Top of Available data

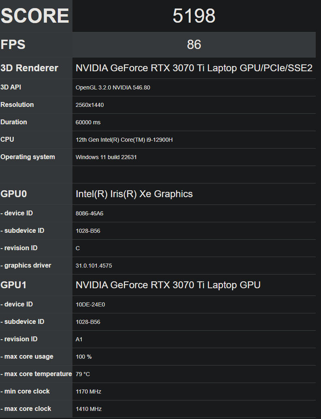321x419 pixels.
Task: Click the SCORE row label
Action: click(35, 16)
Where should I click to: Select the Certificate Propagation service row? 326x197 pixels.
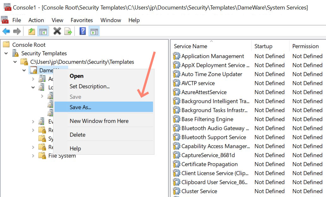click(x=209, y=164)
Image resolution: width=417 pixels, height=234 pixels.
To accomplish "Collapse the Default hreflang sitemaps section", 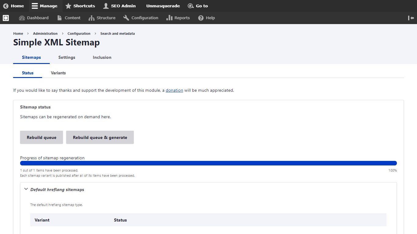I will point(26,189).
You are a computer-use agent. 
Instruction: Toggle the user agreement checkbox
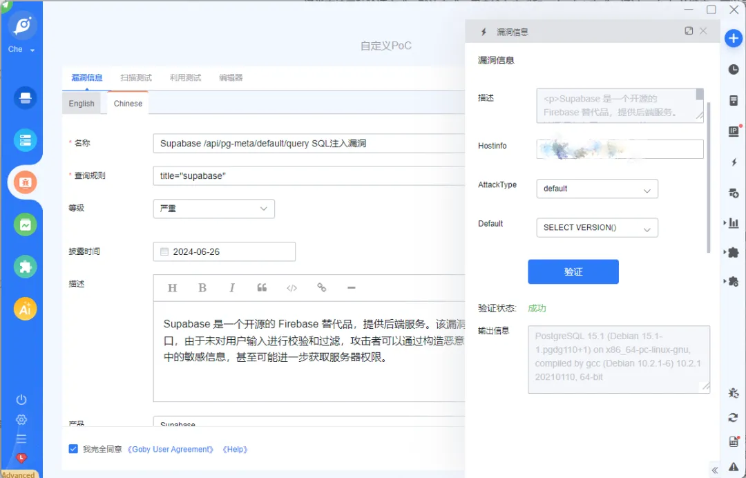[73, 449]
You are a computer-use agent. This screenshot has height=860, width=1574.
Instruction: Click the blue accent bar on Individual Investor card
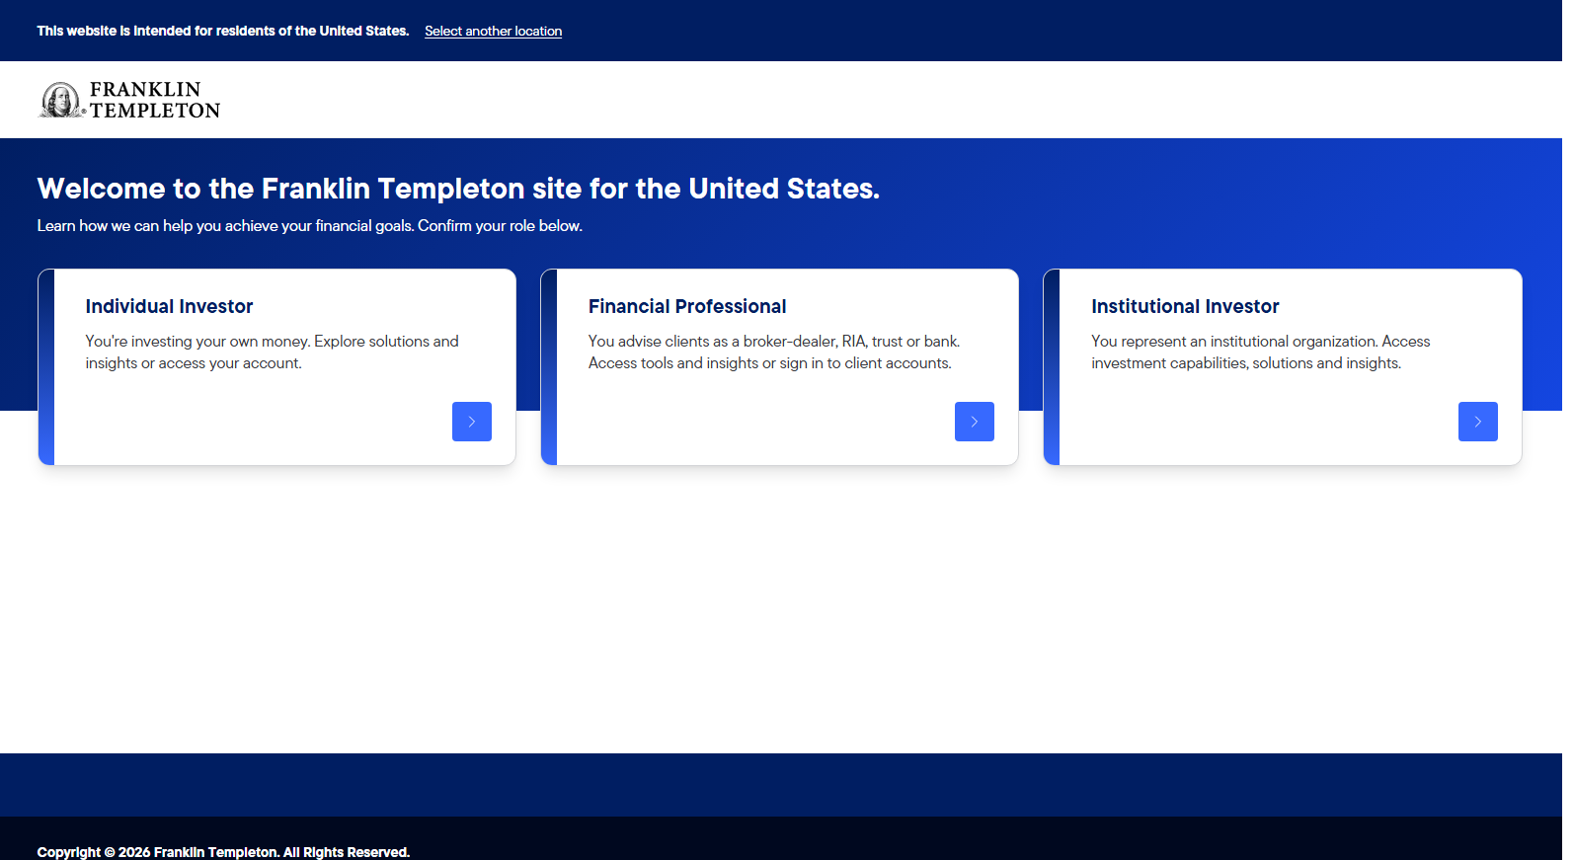click(x=46, y=367)
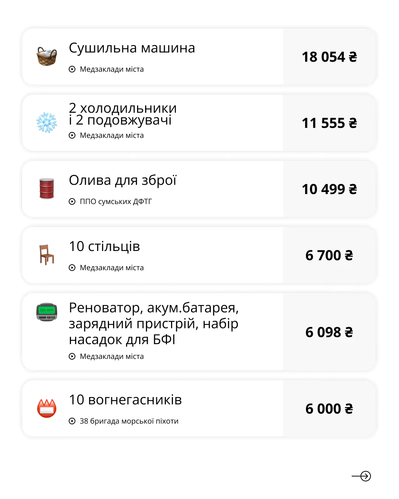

Bottom of Available data

- Problem to work on: Sift the material for lines with the string "agent". Copy each one found.

- Problem solution:
You are a computer-use agent. 
You are a computer-use agent. This screenshot has height=860, width=1574.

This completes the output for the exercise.